* Tarefa A
Traduza para o inglês a frase "A violenta discussão, no entanto, não ultrapassou esses limites.", retirada do texto sobre a visita de Ronald Biggs a um navio britânico.
* Tarefa B
Segundo o texto sobre a visita de Ronald Biggs a um navio britânico, qual era o nome da fragata inglesa ancorada no porto do Rio de Janeiro?

== Texto para análise ==

Ronald Biggs conta como foi sua visita, impune, a um navio da Armada Real Britânica ancorado no Rio

Nos alojamentos da fragata inglesa “Antílope”, ancorada no porto do Rio de Janeiro, o ambiente estava se tornando insuportável, na noite de sexta-feira: de um lado um reduzido grupo prometia que se a notícia do que acabavam de tomar conhecimento fosse verdadeira, “iriam prender aquele homem”. Contra eles, a maioria dos homens do barco, liderado pelo jovem marinheiro Slingerwood afirmava que “para fazer qualquer coisa contra ele”, teria, que passar por cima de seus corpos.

A violenta discussão, no entanto, não ultrapassou esses limites. No outro navio da frota britânica que visitava o Brasil o “Danae”, causador de tantas discussões nem sabia o que estava acontecendo. Lá, recebido com toda a hospitalidade e cumprimentado pelo oficial em comando àquela hora, ele fazia uma visita aos alojamentos dos marinheiros, onde ficou por quase uma hora.

===
== Material fornecido ==

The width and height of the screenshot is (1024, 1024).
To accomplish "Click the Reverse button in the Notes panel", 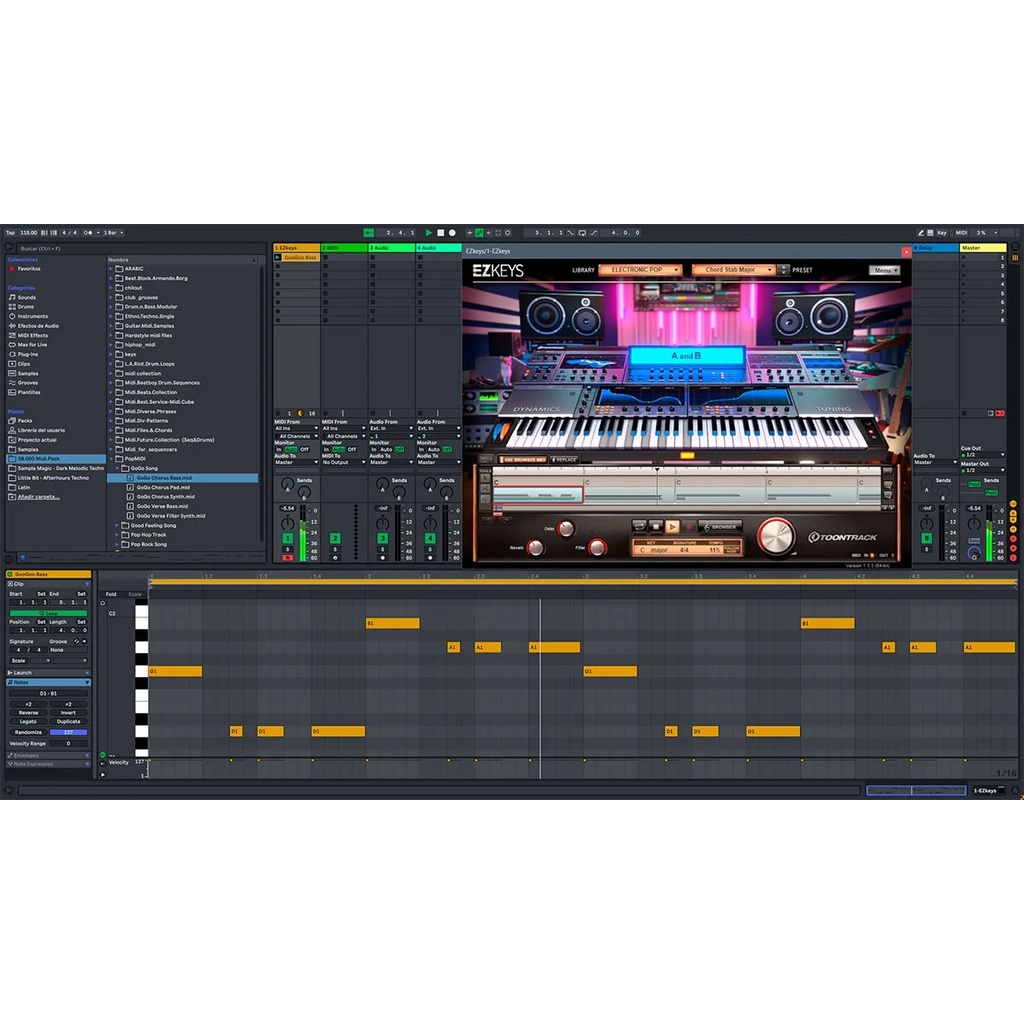I will (x=28, y=713).
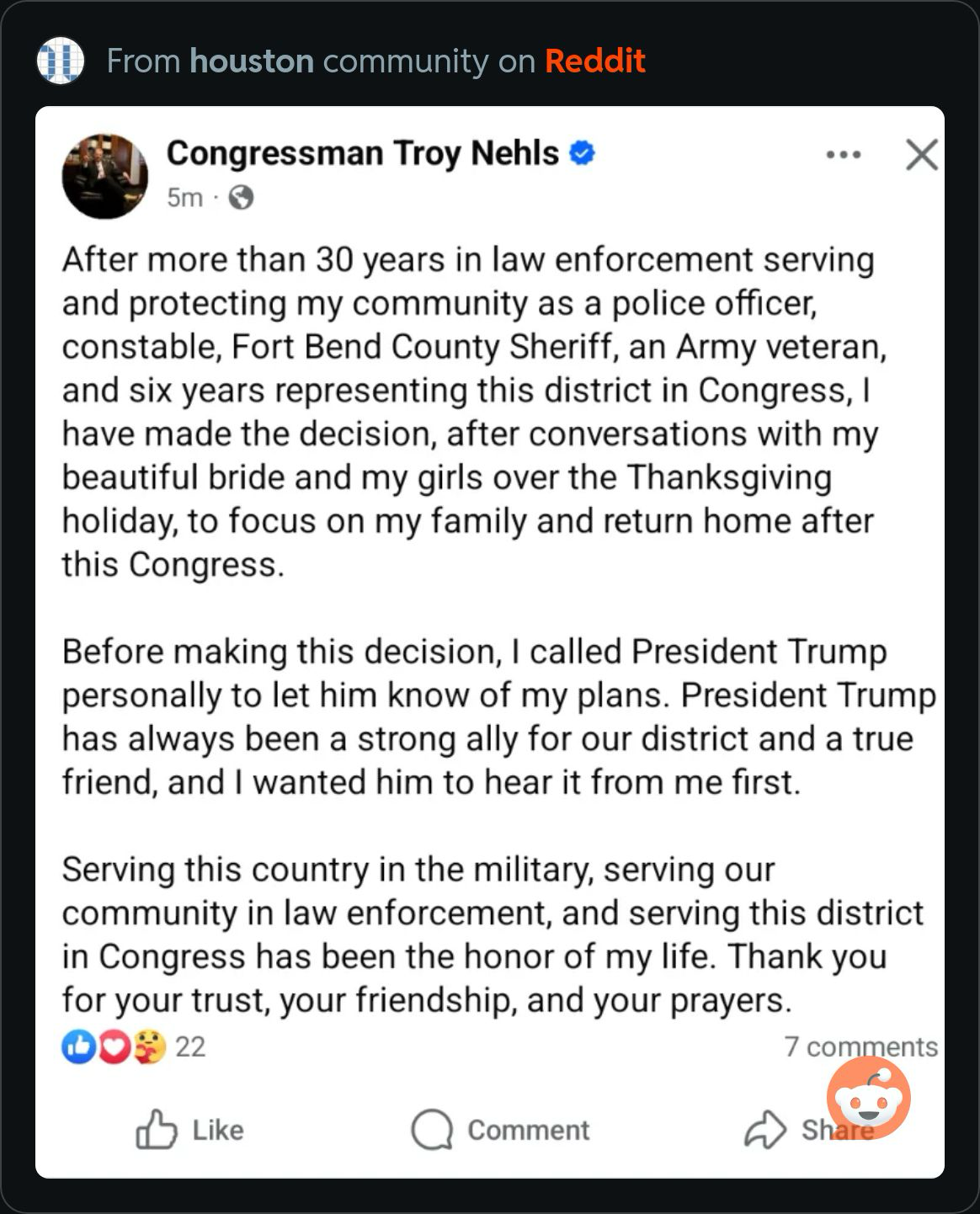Click the blue verified badge
980x1214 pixels.
tap(583, 153)
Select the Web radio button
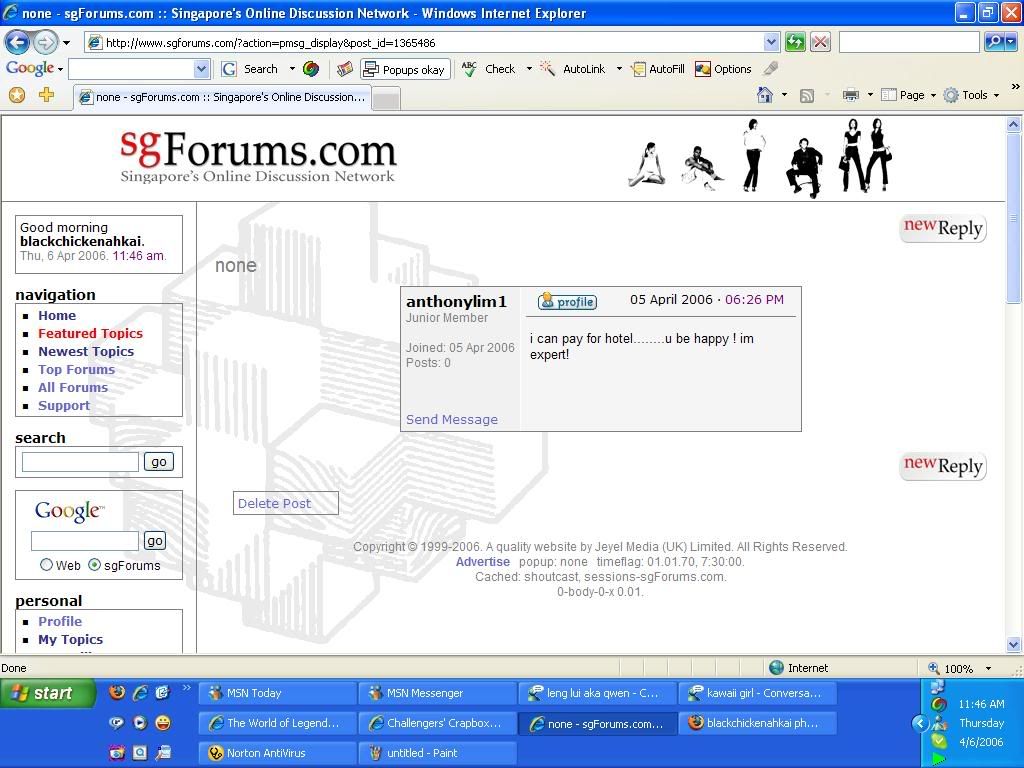This screenshot has height=768, width=1024. pos(46,565)
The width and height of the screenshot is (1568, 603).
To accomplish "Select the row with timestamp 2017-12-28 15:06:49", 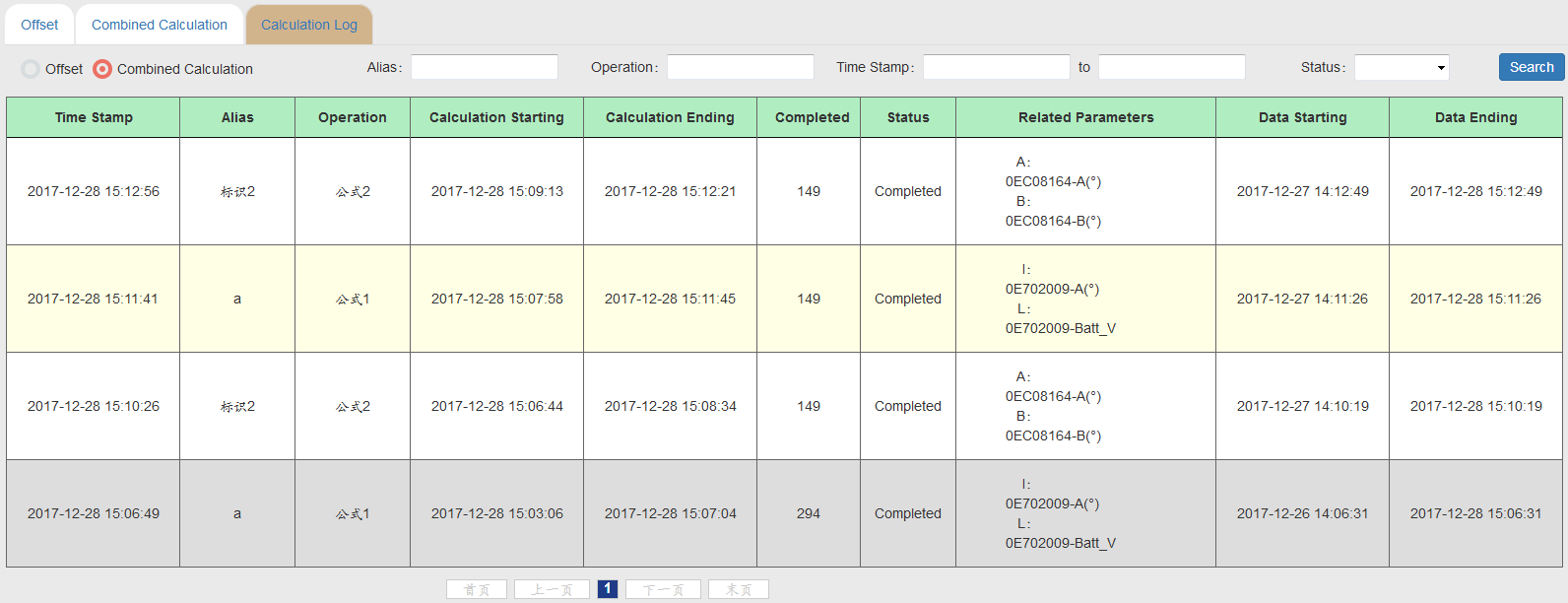I will [784, 513].
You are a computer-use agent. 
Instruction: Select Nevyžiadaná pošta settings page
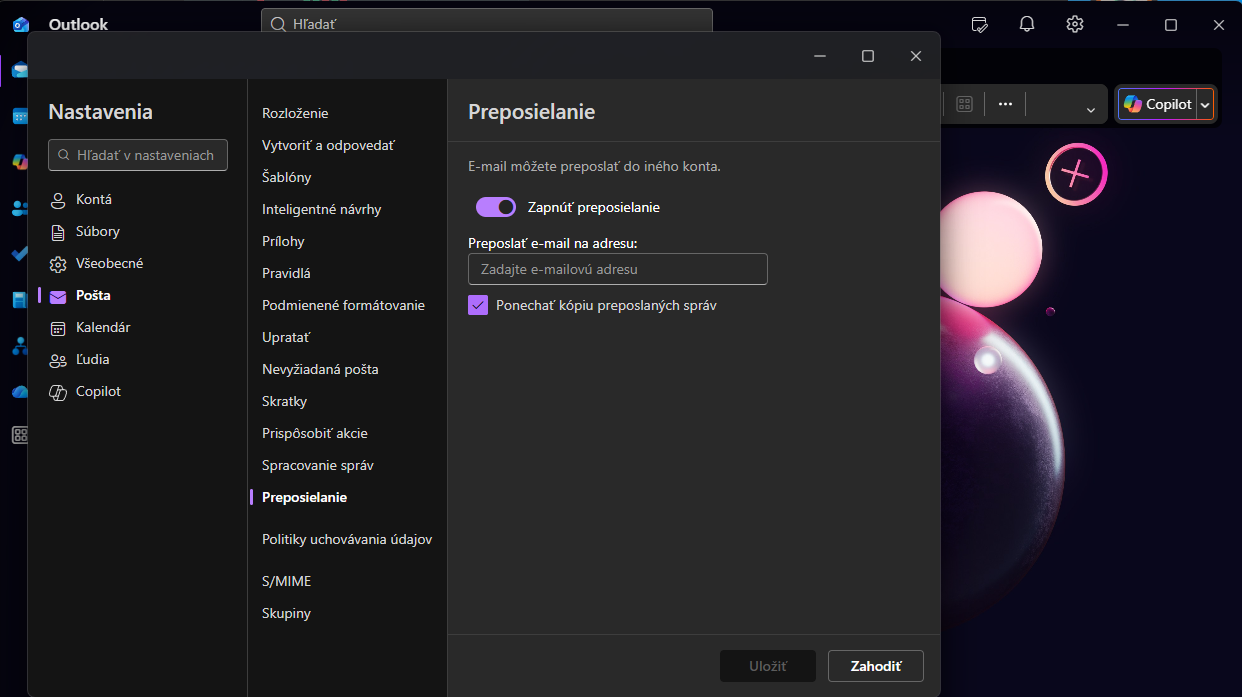pyautogui.click(x=320, y=369)
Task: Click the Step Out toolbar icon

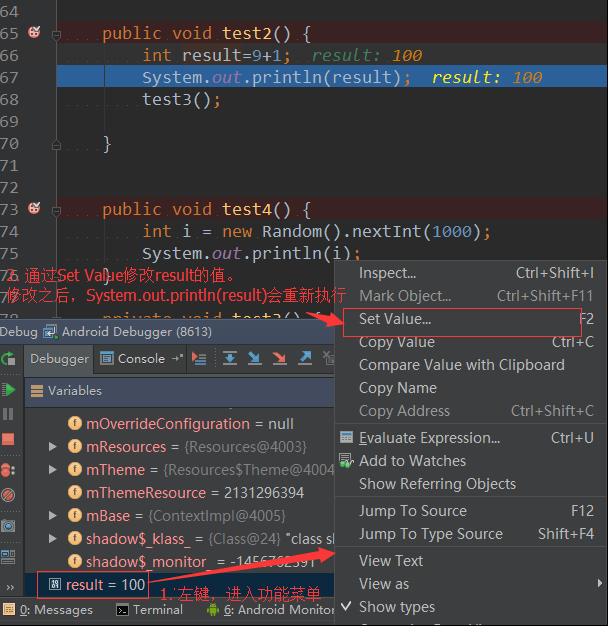Action: pyautogui.click(x=306, y=358)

===

* Resultado da tarefa A
The heated argument, however, did not go beyond those limits.

* Resultado da tarefa B
Antílope.